The European Banking Authority (EBA) published today 12 indicators and updated the underlying data from the 31 largest institutions in the EU. This end-2020 data serves as input for the internationally agreed standards on which a smaller subset of banks will be identified as global systemically important institutions (G-SIIs), following the final decision from the Basel Committee on Banking Supervision (BCBS) and the Financial Stability Board (FSB). The EBA, acting as a central data hub in the disclosure process, updates this data on a yearly basis and provides a user-friendly platform to aggregate it across the EU.

A stable sample of 27 institutions shows that the aggregate amount for total exposures, as measured for the leverage ratio, increased by 6.3%, the fastest pace on record, and stood at EUR 20.3 trillion at the end of 2020. Underwriting and payments activities increased by 31.4% and 5.5%, respectively, while aggregate values for trading and available-for-sale-securities increased by 9.9%. Equally, the value for both cross-jurisdictional claims and liabilities rose to the highest value since 2013 standing at EUR 8.1 trillion (3.7% increase from end-2019) and EUR 6.2 trillion (4.9% increase from end-2019), respectively. Conversely, securities outstanding decreased by 8.1% from end-2019, totally offsetting the 5.8% increase observed last year.

Background legal basis and next steps

The EBA Guidelines on disclosure of G-SIIs define uniform requirements for disclosing the values used during the identification and scoring process of G-SIIs, in line with the internationally agreed standards developed by the BCBS and the FSB.

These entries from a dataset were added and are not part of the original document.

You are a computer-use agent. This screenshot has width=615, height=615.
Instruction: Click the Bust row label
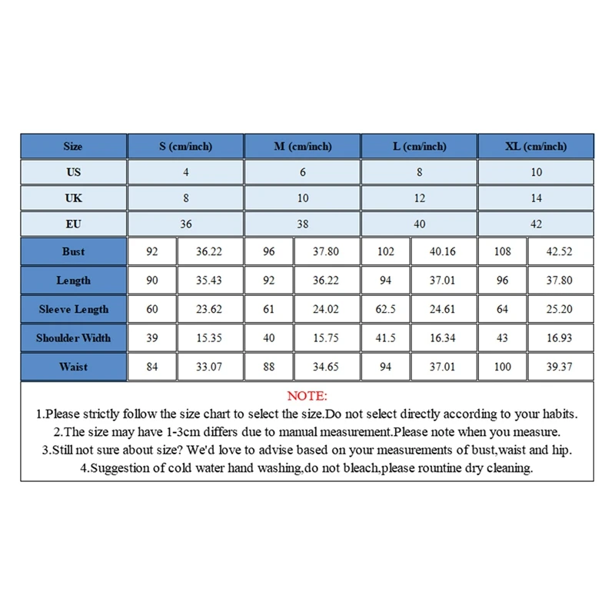[x=74, y=251]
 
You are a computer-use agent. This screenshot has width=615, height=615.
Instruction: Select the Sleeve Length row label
[x=74, y=309]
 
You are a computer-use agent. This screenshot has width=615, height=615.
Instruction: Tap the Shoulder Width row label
[x=74, y=337]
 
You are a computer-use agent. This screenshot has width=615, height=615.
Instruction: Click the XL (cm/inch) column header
[x=536, y=146]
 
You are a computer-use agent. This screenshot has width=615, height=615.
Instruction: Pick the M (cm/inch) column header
[x=302, y=146]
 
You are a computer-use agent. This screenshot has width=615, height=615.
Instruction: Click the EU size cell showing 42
[x=536, y=224]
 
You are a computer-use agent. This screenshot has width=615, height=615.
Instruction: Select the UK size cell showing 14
[x=536, y=198]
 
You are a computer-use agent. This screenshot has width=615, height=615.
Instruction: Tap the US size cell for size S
[x=186, y=172]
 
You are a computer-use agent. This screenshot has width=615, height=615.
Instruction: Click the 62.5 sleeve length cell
[x=385, y=309]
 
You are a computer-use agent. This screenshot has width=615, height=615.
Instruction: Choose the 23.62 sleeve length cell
[x=209, y=309]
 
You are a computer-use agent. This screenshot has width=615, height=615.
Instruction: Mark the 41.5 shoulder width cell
[x=385, y=337]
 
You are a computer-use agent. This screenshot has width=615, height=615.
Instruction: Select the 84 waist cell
[x=152, y=367]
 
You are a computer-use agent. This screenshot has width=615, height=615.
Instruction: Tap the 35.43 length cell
[x=209, y=281]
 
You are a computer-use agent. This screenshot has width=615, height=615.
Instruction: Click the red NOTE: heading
[x=307, y=396]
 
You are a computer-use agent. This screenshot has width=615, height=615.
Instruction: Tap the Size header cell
[x=74, y=146]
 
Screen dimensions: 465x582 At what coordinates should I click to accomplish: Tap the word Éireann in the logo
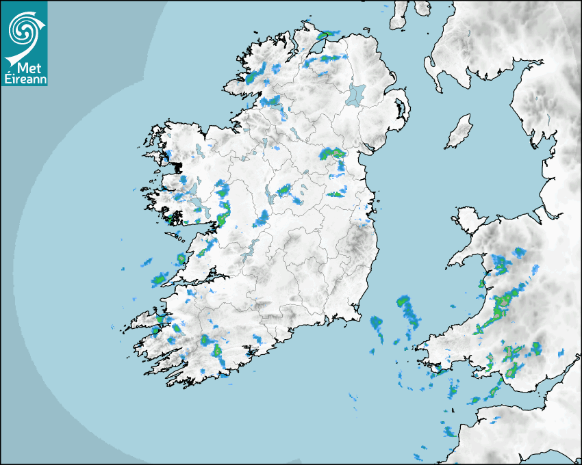click(24, 78)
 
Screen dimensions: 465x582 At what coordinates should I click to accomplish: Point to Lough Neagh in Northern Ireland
click(356, 94)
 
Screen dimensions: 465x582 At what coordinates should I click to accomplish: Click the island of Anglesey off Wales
click(466, 218)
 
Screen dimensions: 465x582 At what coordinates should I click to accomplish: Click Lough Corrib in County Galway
click(199, 204)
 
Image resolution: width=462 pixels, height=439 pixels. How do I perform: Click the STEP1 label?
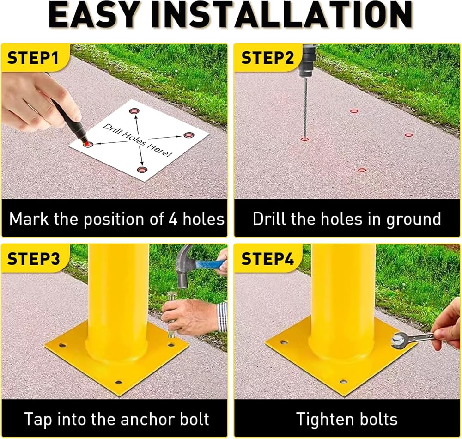(x=33, y=58)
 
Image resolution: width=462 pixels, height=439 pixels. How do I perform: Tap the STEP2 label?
(x=267, y=58)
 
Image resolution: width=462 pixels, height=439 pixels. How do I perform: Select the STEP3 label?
(x=33, y=259)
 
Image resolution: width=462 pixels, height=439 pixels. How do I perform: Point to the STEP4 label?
(x=267, y=259)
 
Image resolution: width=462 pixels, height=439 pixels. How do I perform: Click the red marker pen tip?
(x=86, y=143)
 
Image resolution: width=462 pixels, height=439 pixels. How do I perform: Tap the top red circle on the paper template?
(x=134, y=111)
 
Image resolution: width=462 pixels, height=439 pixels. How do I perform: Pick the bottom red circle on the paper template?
(x=142, y=170)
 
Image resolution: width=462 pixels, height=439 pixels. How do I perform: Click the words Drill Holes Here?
(x=138, y=140)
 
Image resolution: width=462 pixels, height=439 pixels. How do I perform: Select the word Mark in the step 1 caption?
(x=29, y=219)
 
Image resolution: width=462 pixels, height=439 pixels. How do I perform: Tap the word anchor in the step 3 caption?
(x=144, y=419)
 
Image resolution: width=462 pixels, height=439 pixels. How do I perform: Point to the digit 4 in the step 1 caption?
(x=173, y=219)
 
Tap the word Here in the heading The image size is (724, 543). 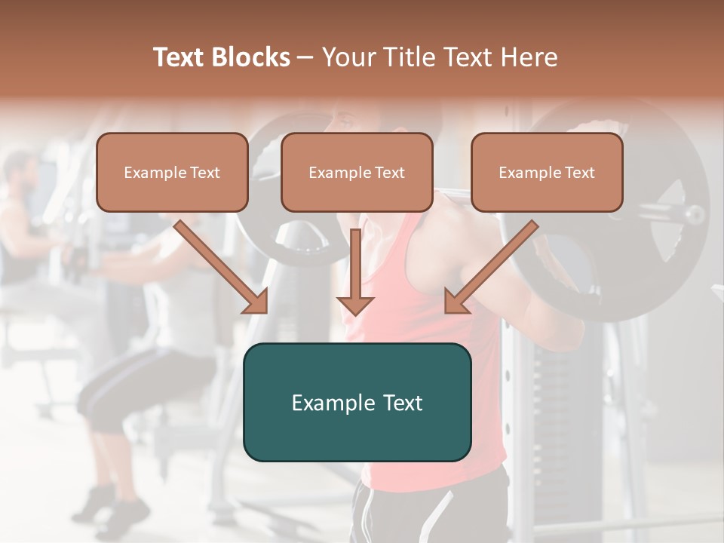531,57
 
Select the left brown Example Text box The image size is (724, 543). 172,172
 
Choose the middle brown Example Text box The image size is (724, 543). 357,172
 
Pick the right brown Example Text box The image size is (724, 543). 547,172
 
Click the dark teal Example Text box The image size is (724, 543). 357,402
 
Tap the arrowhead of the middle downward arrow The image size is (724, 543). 355,303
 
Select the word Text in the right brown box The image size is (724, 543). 581,173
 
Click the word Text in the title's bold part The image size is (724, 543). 179,57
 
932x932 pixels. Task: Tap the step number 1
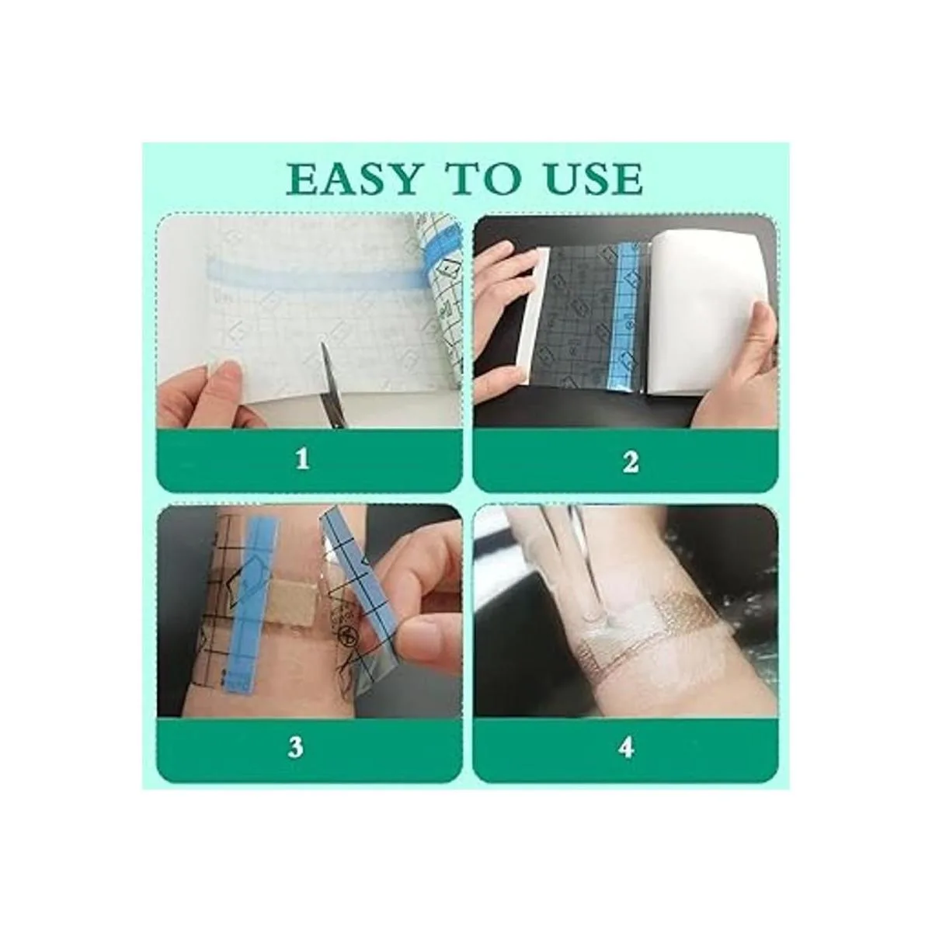coord(302,458)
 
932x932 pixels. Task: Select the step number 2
coord(631,461)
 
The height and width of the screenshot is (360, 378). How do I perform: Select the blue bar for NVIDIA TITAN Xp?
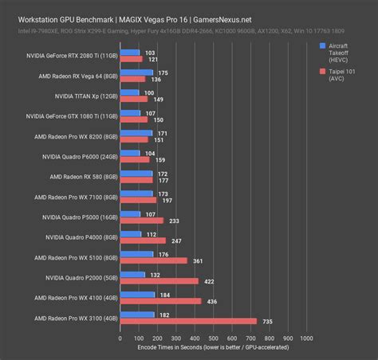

To promote a level playing field in the EU regarding these requirements and to increase transparency on the internal financial market, the current level of disclosure goes beyond the minimum standards required by the BCBS, both in terms of granularity of the disclosed information and applicable scope of institutions. Consequently, some of the group-specific templates currently published belong to institutions that have not contributed directly to the BCBS’s G-SIB exercise.

The Regulatory Technical Standards (RTS) on the specification of the methodology for the identification and definition of subcategories of G-SIIs, and Guidelines on disclosure of G-SIIs have been developed in accordance with Directive 2013/36/EU (Capital Requirements Directive – CRD IV) on the basis of internationally agreed standards, such as the framework established by the BCBS and the FSB.

The identification of a G-SII, which leads to higher capital buffer requirements, falls under the responsibility of national competent authorities and this process is updated by December 15 every year. The identification will be based on the disclosure of global denominators and G-SIB exercise results, which are expected to be published by the BCBS and the FSB in November each year. Any higher capital buffer requirements will then apply after about one year from the publication by competent authorities of banks’ scoring results, thus allowing institutions enough time to adjust to the new buffer requirement.